Piñatas and The Permanence of Memory: 
Ernesto Cabral de Luna


     It all begins with a celebration. Uncle Pelon disappears while children run, scream, and play. The adults are drinking, smoking, and discussing the country's current political involutions. Pelon comes back with a big and colourful piñata in hand. He is now standing on a high surface while his brother, Luis, holds the other end of the jute from the window on the second floor at abuela’s house. The adults stop talking and the children scream and run to get in line. They’re pushing each other, and baby Maru starts crying. Yet it all stops once the startling dancing piñata is in the air. Adults, children, and even stray dogs know that this is one of the most anticipated activities of the day—and so they sing:  
¡Dale!, ¡Dale!, ¡Dale!  
No pierdas el tino
 
Go ahead, go ahead, go ahead/Do not lose your aim. Marta, the youngest, hits it first. Then Magdalena, then Ime, then Pepe Chuy, and after many, Rafis, the oldest and biggest of them all.   
Porque si lo pierdes  
Pierdes el camino  
 Because if you lose it/You’ll miss your way. The kids are eager to see it fall, but each of them hopes individually that they are the ones who get to destroy it, in hopes of getting the most candy.   
¡Dale!, ¡Dale!, ¡Dale!  
No pierdas el tino   
Mide la distancia, que hay en el camino  
No quiero oro, ni quiero plata  
Yo lo que quiero es romper la piñata.
Go ahead, go ahead, go ahead/Do not lose your aim/Size up the distance, that remains on the road/I don’t want gold, nor do I want silver/I just want to break the piñata.

The piñata breaks.  

Peanuts, hard candy, oranges, sugar canes, jícamas, tejocotes, and sharp pieces of the broken clay pot fall from the sky as the kids hurry to grab as many treats as their little hands can carry. The piñata has now ceased to exist.  

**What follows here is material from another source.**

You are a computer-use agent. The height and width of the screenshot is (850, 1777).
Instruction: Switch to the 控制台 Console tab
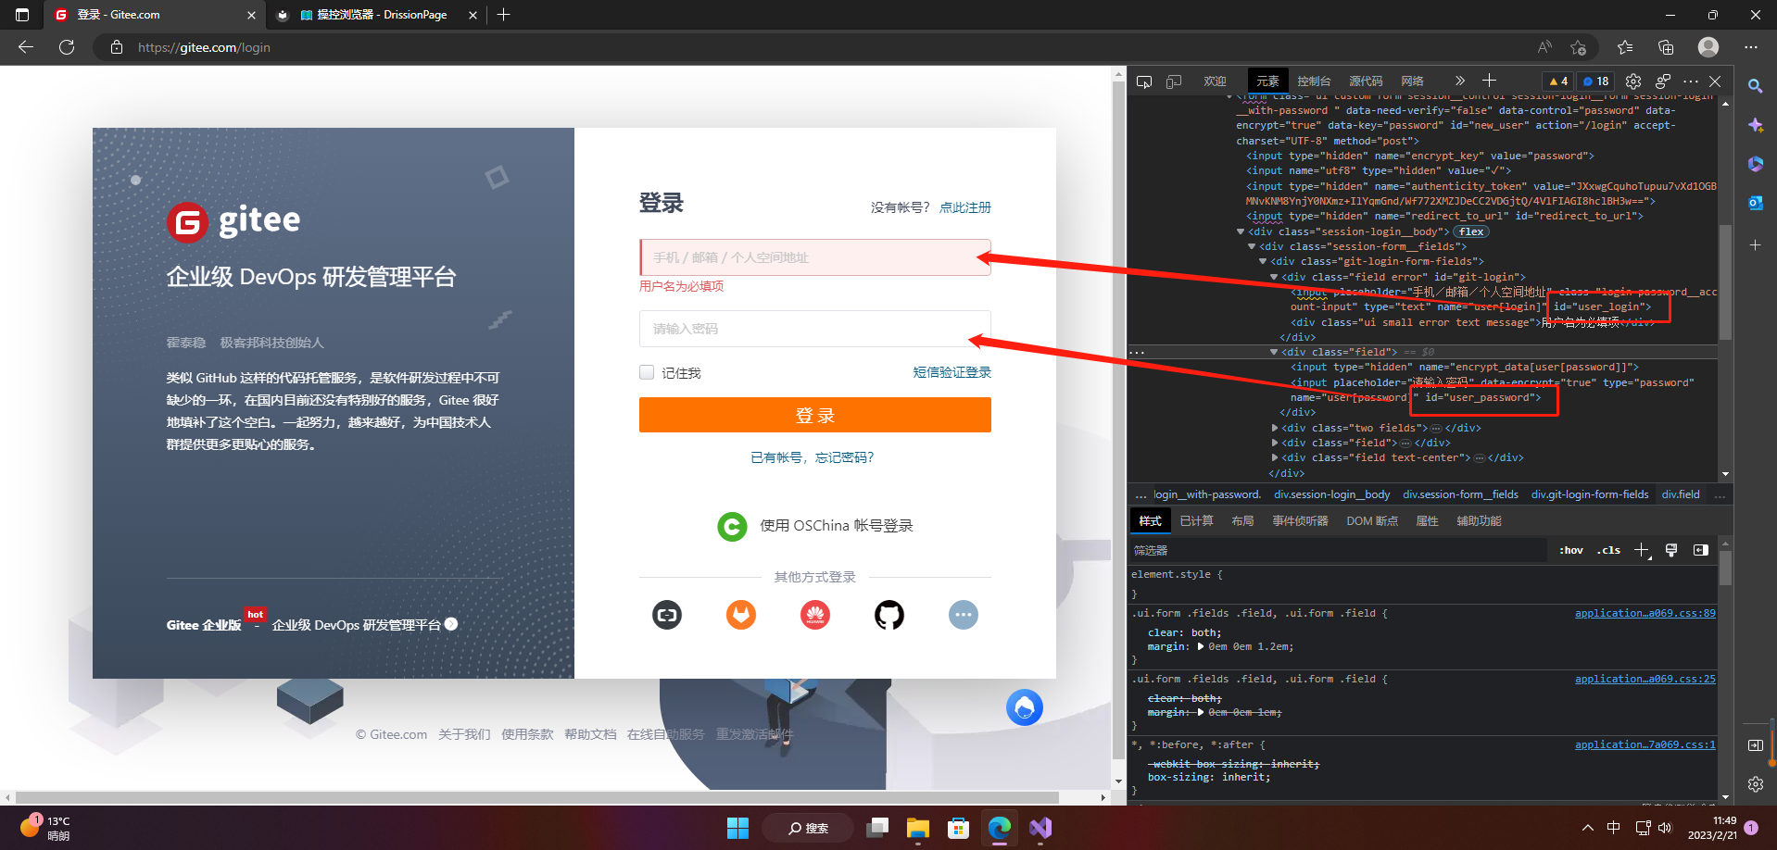(1313, 81)
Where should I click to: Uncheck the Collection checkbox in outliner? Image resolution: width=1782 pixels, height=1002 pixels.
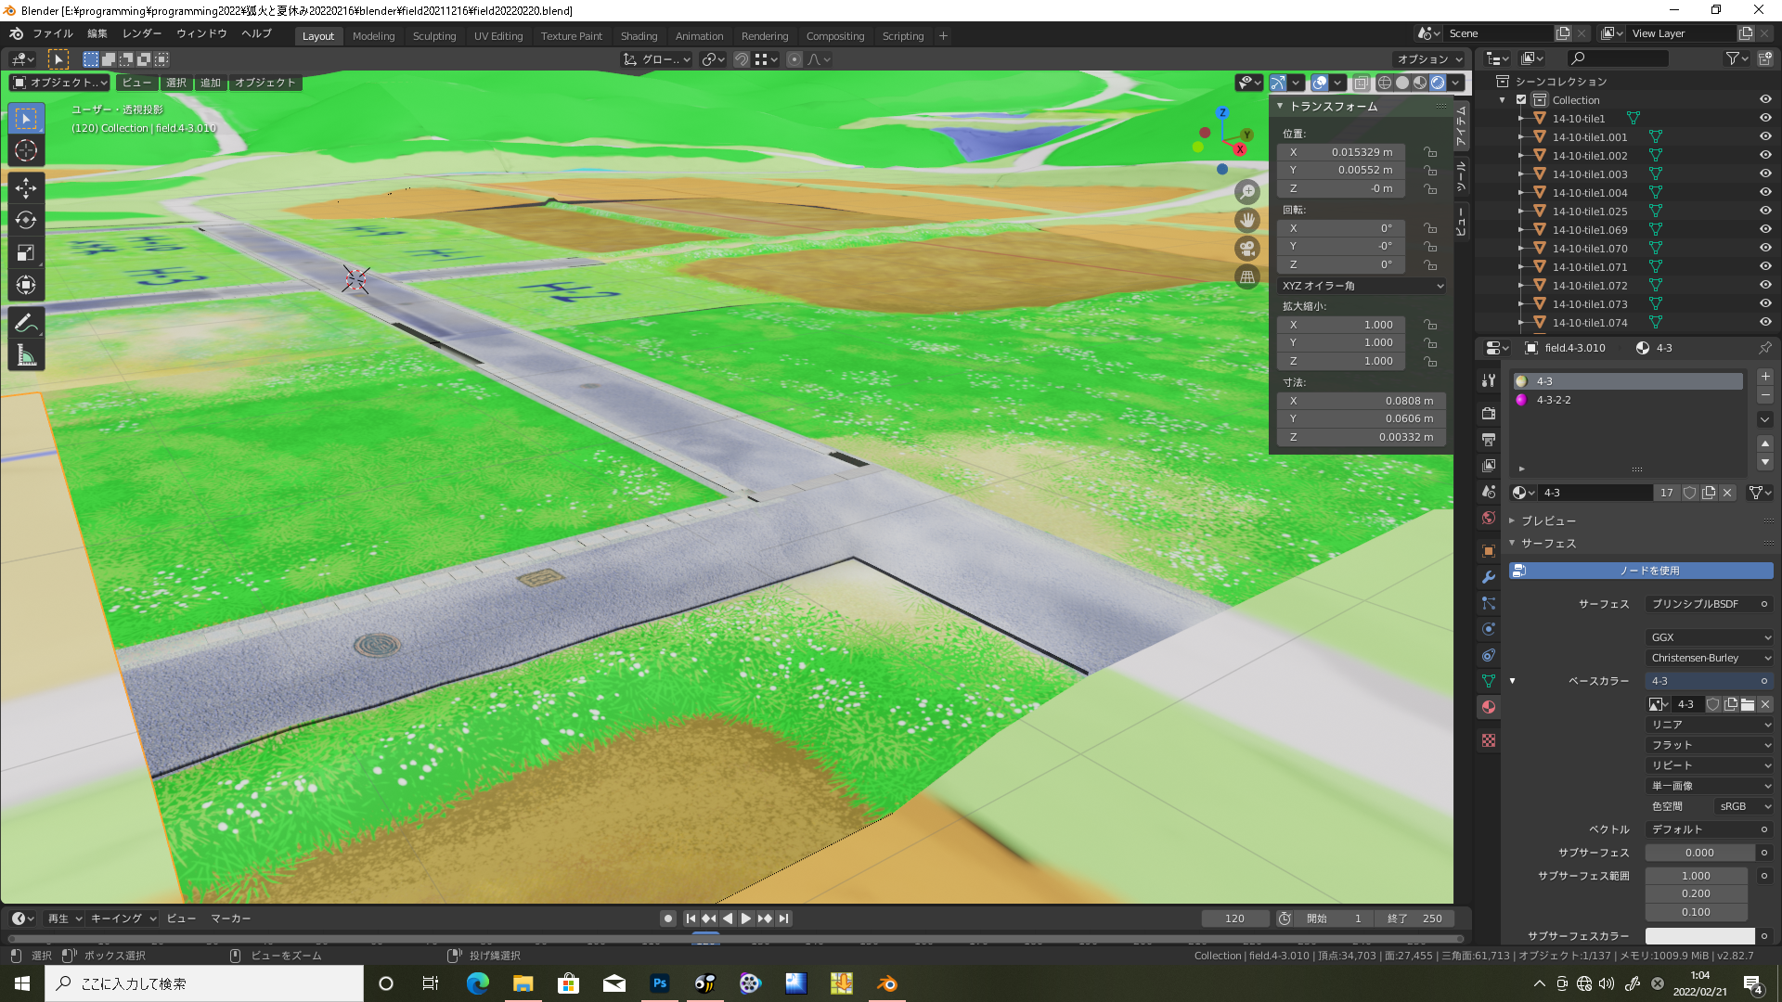click(x=1521, y=100)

     The only purpose of a piñata is to be destroyed. This cultural artifact is meant to be as striking, eye-catching, and brightly coloured as the piñatero can make it, in the hopes that the most curious kids will pick it out of the many on offer at el mercado. Its awaited destiny is to shatter into pieces. Yet, there is a hazy red piñata that became permanent despite having been broken several years ago.   

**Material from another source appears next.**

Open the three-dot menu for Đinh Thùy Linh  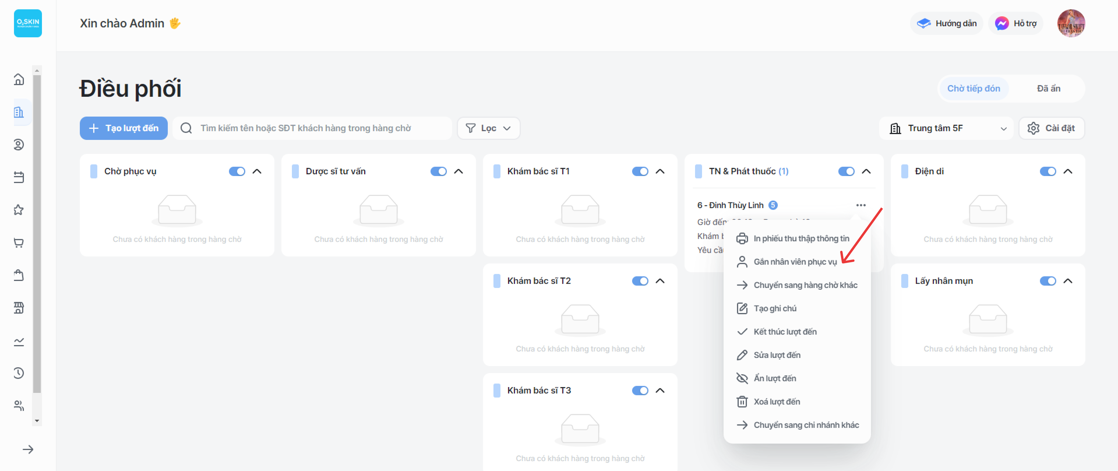click(x=861, y=205)
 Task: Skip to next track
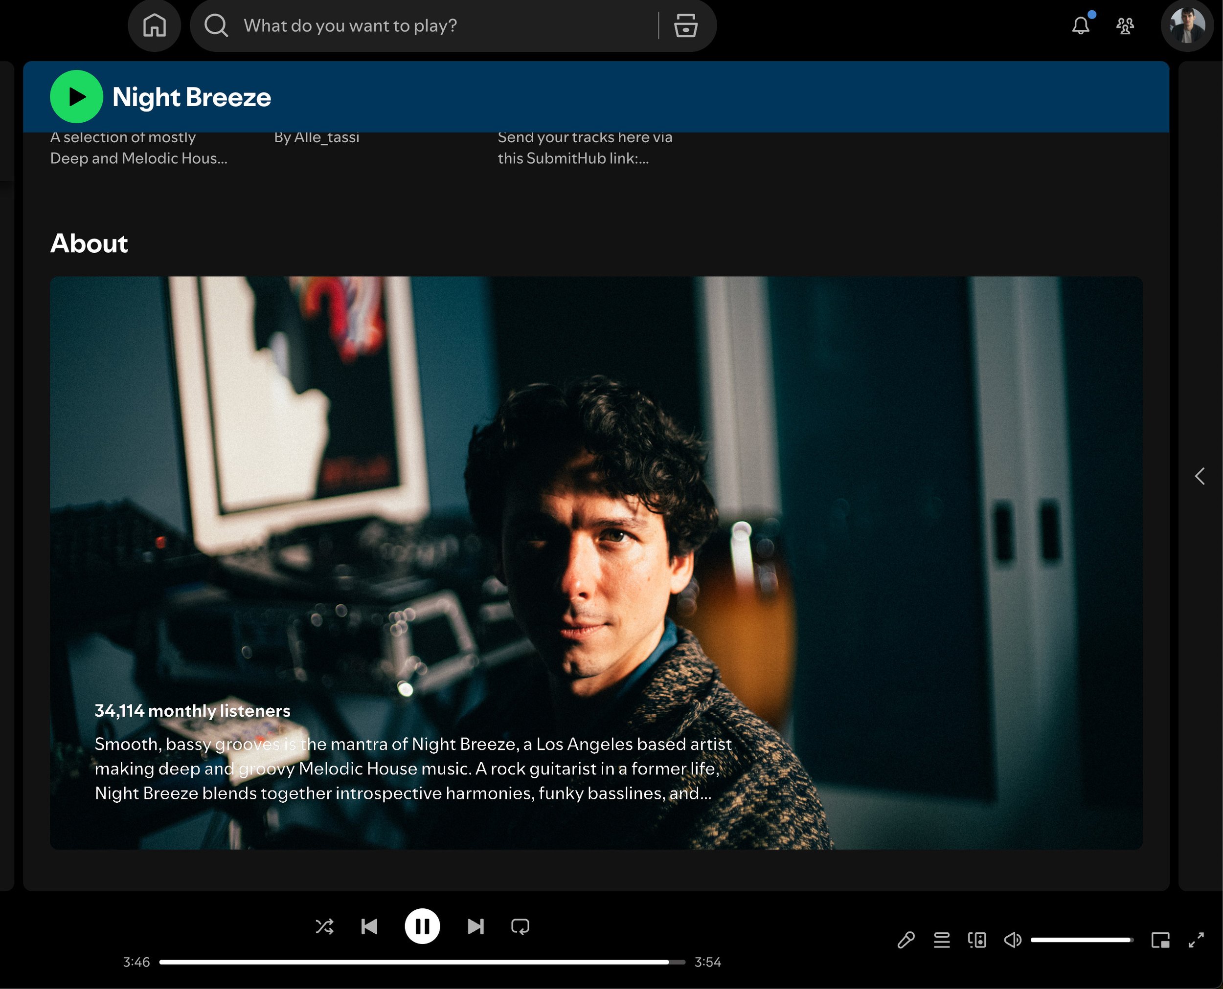(476, 926)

     Ernesto Cabral de Luna is a Mexican lens-based artist working in Toronto. He uses archival imagery to create still images that alter one’s perception through manipulation—providing new ways to experience recognizable imagery in an unconventional manner, outside of their intended purpose. In La Piñata y La Locura I (2024), the artist took an object whose existence typically remains short and captured an image that made it permanent. Cabral de Luna plays with memories and found imagery from family archives. He challenges materials, suspending not only memory, but also our common understandings of objects, as he also revokes the purpose and intention of a piñata. Traditionally made out of round clay pots, piñatas are easily breakable in nature, yet Cabral de Luna has transferred the memory onto corrugated metal—a stiff, hard, and permanent material.  

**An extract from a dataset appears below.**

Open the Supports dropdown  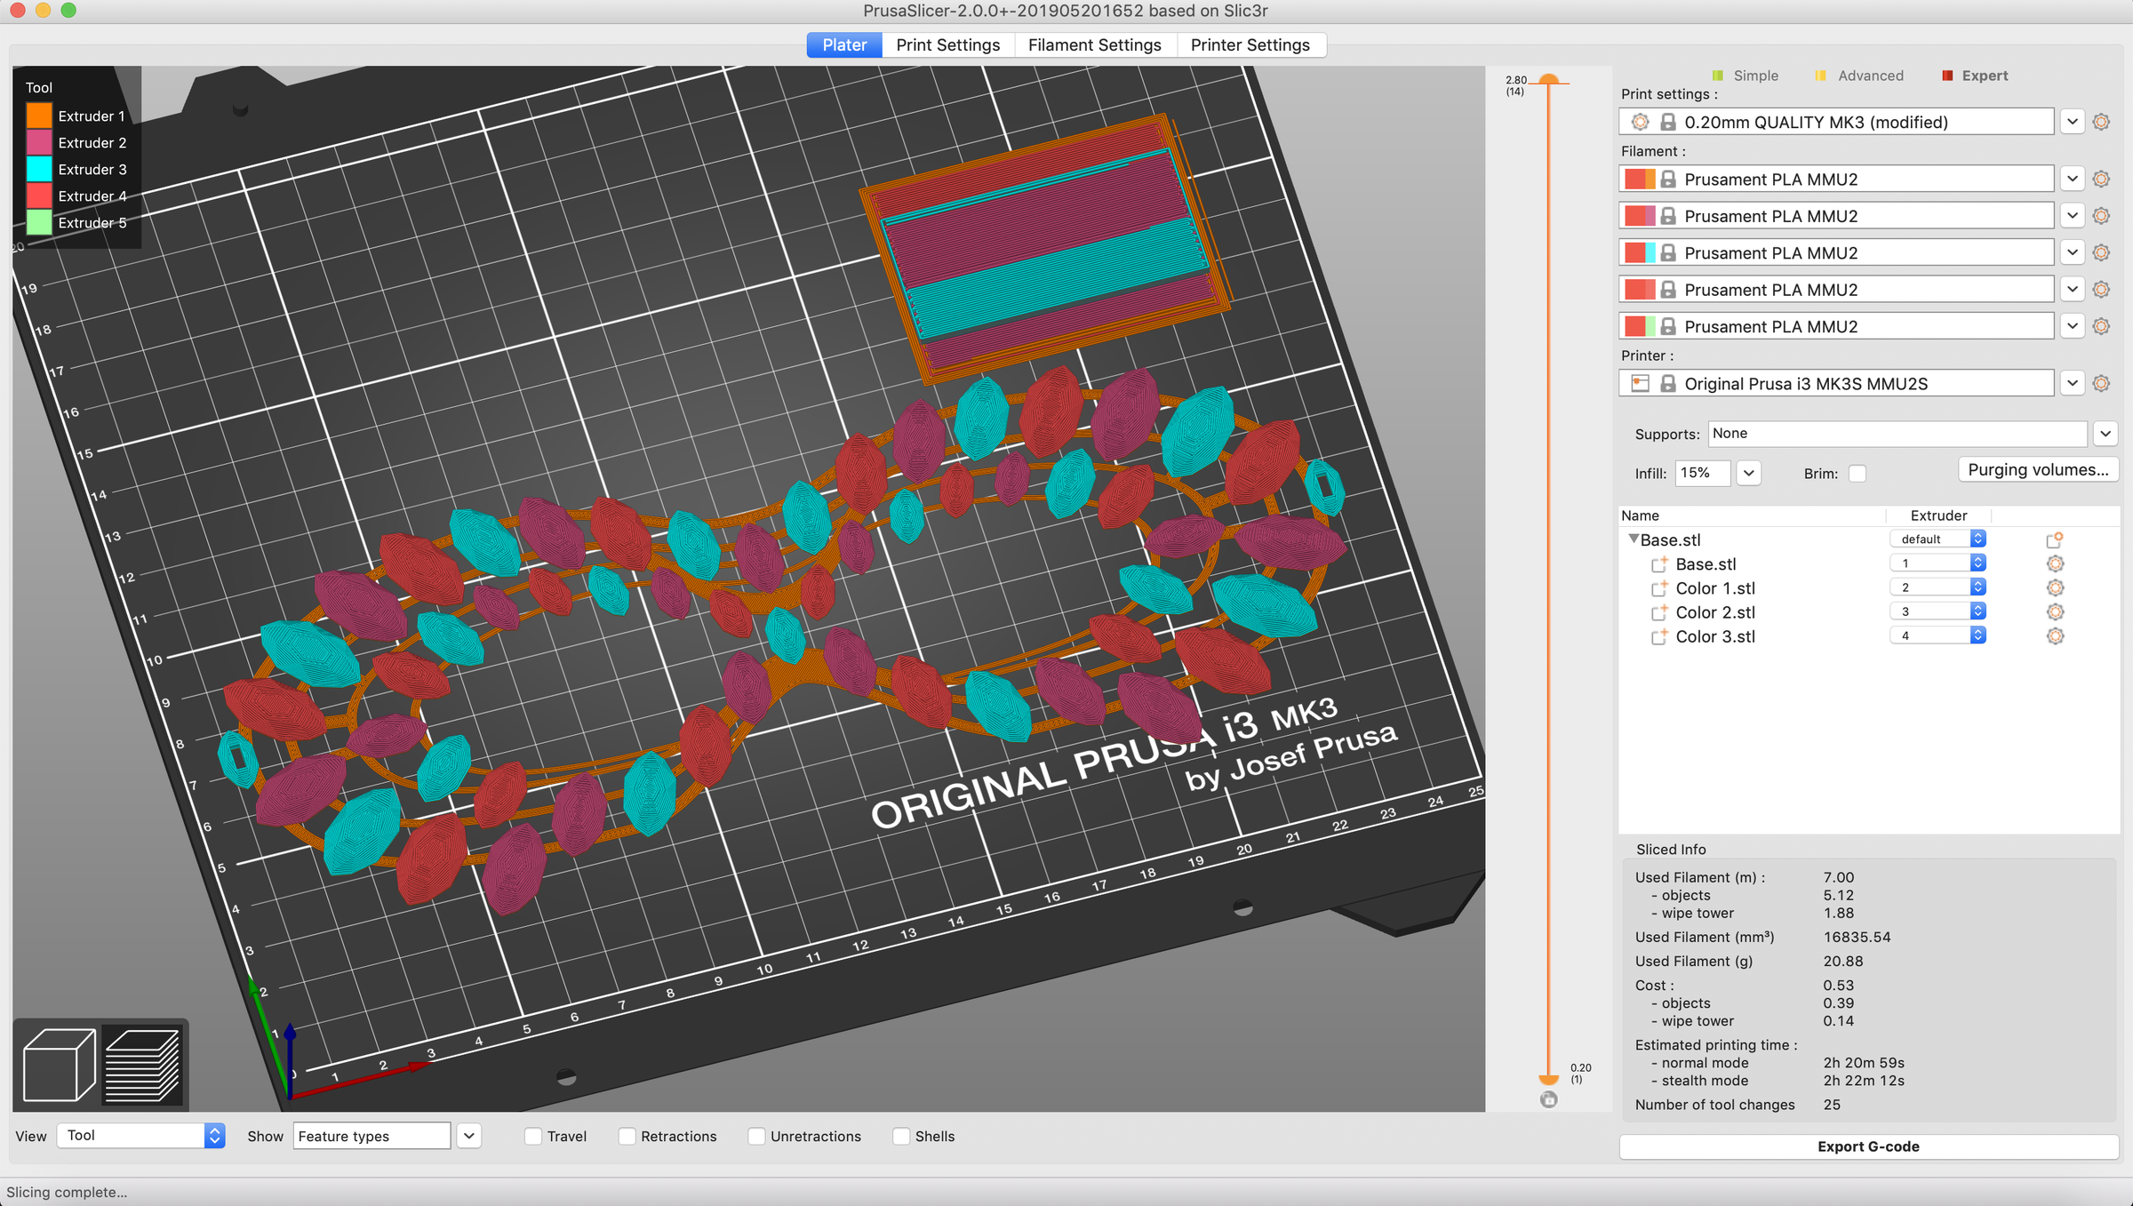[2105, 434]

   And as piñatas break, so too does time. Looking at this piece, I think of memory as composed of permanent fractions of significant events, which linger on. The piñata stands as a vibrant symbol of celebration, embodying the essence of familial bonds and communality. In an interview over beer and smokes, Cabral de Luna spoke about his most recent visit to Cholula, Puebla, and mentioned listening to kids screaming with laughter during las fiestas. Before moving to Canada at the early age of ten, the artist recalls the rowdy parties he got to experience when he was younger—the big cakes, enormous party rooms, the entertainers, and games such as las sillas musicales. The artist is fond of his own memories and his mom’s stories of growing up in Mexico. Such stories inspired him to gather fragments of a collective memory and build his own recollections from an immovable past. Su tía Ime, adorned in a brown skirt, y su abuela, also named Ime, in the green dress, are in the picture. When a relative’s’ identity is hard to recognize (for example, when someone has been captured in the photograph from behind or perhaps only the bottom part of their body is shown) the artist speculates and creates his own narrative based on what is visible in the picture. Cabral de Luna's speculative recollections suggest that the man holding the jute string, suspending the piñata, could be either his great-uncle or his grandfather, Luis. Despite these uncertainties, the artist recognizes his family within the frame, encapsulating a profound celebration of familial bonds, communal spirit, festivity, and the essence of memory.

Ernesto Cabral de Luna. La Piñlata y La Locura, 2024.